Pontos Principais
- Uma idosa de 62 anos, resgatada de situação análoga à escravidão em um condomínio de luxo no Ceará, continuará morando com seus empregadores em caráter provisório.
- A decisão visa facilitar sua reintegração social e o restabelecimento de laços familiares, enquanto ela se afasta das atividades laborais.
- Os empregadores firmaram um Termo de Ajuste de Conduta (TAC) com o Ministério Público do Trabalho, comprometendo-se a pagar verbas rescisórias, regularizar a previdência e adquirir um imóvel para a vítima.
- A trabalhadora servia à família desde os sete anos de idade, sem remuneração formal ao longo de 55 anos.
- O caso foi iniciado após denúncia anônima ao Disque 100.
Uma reviravolta incomum marca o desfecho inicial do resgate de uma trabalhadora doméstica, de 62 anos, que vivia em condições análogas à escravidão em um condomínio de alto padrão em Eusébio, região metropolitana de Fortaleza.

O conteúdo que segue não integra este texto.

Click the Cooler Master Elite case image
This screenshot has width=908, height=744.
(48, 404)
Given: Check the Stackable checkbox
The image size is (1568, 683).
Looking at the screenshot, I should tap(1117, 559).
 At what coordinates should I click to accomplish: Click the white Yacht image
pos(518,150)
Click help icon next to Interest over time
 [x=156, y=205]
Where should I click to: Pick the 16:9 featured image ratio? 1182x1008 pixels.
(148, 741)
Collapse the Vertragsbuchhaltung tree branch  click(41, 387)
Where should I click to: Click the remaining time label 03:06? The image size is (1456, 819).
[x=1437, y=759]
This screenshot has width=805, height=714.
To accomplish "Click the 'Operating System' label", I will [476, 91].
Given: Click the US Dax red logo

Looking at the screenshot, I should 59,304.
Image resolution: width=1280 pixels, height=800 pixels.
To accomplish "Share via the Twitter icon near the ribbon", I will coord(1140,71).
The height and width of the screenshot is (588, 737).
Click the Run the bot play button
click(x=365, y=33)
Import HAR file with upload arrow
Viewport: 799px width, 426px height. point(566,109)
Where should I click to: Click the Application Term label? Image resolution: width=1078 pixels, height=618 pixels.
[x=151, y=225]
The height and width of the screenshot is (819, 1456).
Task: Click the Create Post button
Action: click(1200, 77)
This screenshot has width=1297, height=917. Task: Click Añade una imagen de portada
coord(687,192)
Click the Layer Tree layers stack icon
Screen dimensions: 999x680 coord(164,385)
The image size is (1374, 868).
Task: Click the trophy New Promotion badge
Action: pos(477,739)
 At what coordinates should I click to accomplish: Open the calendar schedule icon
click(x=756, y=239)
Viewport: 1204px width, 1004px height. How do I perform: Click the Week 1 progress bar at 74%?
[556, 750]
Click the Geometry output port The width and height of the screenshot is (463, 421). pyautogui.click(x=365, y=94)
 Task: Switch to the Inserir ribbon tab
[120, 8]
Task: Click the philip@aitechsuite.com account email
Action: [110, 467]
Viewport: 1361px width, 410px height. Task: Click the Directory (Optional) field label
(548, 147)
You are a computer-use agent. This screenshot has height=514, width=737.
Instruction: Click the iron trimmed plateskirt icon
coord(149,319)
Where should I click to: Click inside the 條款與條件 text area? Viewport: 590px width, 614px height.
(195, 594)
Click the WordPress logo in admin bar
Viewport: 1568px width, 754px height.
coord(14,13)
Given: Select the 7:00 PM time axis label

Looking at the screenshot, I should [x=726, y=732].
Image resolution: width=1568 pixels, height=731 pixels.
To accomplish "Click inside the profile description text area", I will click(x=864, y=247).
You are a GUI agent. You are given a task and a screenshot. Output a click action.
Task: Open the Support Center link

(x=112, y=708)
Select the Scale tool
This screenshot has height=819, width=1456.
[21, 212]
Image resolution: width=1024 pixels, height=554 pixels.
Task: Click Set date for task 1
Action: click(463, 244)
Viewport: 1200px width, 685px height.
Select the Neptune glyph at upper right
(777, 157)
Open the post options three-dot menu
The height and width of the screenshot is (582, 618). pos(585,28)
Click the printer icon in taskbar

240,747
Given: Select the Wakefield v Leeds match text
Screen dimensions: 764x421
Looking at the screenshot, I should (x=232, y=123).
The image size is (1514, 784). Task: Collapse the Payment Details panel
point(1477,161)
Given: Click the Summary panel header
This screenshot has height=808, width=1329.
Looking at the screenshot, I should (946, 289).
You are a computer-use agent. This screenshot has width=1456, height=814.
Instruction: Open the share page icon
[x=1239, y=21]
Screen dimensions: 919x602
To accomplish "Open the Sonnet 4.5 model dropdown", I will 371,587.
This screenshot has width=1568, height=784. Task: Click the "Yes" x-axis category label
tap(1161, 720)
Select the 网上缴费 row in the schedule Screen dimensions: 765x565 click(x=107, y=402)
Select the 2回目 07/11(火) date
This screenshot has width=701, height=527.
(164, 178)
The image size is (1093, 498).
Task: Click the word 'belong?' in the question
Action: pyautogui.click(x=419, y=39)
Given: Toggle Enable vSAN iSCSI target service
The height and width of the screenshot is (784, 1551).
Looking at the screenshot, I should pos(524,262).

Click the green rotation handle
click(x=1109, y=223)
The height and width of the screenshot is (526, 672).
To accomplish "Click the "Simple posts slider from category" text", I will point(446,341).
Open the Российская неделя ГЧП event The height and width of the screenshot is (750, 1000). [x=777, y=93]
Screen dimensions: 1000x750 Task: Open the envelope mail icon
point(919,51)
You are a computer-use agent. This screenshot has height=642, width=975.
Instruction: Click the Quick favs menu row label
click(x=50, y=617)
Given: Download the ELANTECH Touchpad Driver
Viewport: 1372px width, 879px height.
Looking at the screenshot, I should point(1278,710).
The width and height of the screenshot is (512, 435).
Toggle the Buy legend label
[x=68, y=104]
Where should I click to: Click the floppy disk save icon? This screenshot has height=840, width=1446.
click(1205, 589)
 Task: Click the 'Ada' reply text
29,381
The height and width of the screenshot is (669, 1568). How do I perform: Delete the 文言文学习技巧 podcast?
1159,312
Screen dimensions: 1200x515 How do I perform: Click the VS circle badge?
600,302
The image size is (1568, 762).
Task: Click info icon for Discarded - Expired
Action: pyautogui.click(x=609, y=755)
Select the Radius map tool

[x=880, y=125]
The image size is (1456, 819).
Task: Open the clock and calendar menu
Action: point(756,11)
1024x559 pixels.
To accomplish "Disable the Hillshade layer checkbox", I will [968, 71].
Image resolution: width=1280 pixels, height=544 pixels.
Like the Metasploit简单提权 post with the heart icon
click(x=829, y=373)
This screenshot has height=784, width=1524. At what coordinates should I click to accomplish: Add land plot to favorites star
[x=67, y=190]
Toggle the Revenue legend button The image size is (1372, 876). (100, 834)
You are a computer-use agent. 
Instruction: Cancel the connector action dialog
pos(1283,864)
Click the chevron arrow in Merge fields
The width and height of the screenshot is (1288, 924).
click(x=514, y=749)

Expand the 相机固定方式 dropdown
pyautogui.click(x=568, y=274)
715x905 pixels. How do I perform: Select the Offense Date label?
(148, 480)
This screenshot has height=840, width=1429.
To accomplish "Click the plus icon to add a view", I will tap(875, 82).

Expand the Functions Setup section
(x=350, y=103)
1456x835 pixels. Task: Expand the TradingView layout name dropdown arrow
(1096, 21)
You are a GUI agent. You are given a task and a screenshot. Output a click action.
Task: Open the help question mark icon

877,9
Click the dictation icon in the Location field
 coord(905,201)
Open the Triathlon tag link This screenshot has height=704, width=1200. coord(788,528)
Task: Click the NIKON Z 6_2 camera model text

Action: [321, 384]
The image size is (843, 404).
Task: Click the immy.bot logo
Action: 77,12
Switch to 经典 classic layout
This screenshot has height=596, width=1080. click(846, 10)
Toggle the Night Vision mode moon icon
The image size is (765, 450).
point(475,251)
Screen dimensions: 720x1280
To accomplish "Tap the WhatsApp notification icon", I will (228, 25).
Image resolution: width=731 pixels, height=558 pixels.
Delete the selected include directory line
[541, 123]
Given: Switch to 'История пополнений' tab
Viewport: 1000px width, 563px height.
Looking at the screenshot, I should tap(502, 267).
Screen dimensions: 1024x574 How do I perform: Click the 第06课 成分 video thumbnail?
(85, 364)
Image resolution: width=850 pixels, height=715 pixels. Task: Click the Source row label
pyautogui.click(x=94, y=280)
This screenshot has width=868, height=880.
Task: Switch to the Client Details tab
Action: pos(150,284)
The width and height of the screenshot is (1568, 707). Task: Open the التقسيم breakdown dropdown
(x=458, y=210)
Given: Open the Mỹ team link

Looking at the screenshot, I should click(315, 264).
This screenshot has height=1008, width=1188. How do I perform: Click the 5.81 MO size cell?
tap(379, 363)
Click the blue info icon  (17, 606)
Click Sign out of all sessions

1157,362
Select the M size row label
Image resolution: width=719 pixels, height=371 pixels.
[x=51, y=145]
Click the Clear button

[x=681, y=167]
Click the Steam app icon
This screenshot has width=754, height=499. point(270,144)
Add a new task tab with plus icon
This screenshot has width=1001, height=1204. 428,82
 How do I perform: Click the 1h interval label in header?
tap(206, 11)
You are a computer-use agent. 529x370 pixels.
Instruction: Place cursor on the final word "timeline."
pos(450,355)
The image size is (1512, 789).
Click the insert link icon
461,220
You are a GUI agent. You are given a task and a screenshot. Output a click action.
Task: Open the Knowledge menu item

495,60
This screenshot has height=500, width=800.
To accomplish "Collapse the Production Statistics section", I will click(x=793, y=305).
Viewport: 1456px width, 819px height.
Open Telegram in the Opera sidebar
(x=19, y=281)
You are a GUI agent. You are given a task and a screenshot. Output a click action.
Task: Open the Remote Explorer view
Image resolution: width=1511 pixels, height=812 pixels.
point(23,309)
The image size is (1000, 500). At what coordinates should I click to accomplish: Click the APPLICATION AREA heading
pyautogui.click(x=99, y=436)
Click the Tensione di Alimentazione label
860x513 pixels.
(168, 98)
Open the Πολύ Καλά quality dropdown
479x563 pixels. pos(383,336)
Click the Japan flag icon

Contrariando o que seria uma ruptura imediata, a vítima permanecerá na residência de seus empregadores por um período transitório. A estratégia, segundo a Auditoria-Fiscal do Trabalho (AFT), visa proteger a trabalhadora de um choque de realidade abrupto e auxiliar em sua adaptação ao mundo exterior, enquanto se busca a reconexão com seus familiares. Durante este período, ela está integralmente afastada de suas funções laborais.
A situação, que chocou pela sua magnitude e duração, remonta a uma história familiar complexa. A empregadora relatou à AFT que a doméstica, que hoje tem 62 anos, foi literalmente “dada” pela própria mãe quando tinha apenas sete anos de idade. Essa exploração prolongada, sem qualquer tipo de salário mensal, é o cerne da intervenção do Ministério Público do Trabalho (MPT) e da AFT. A permanência temporária na casa, embora possa parecer paradoxal, é vista como um passo crucial para evitar uma vulnerabilidade ainda maior para a idosa.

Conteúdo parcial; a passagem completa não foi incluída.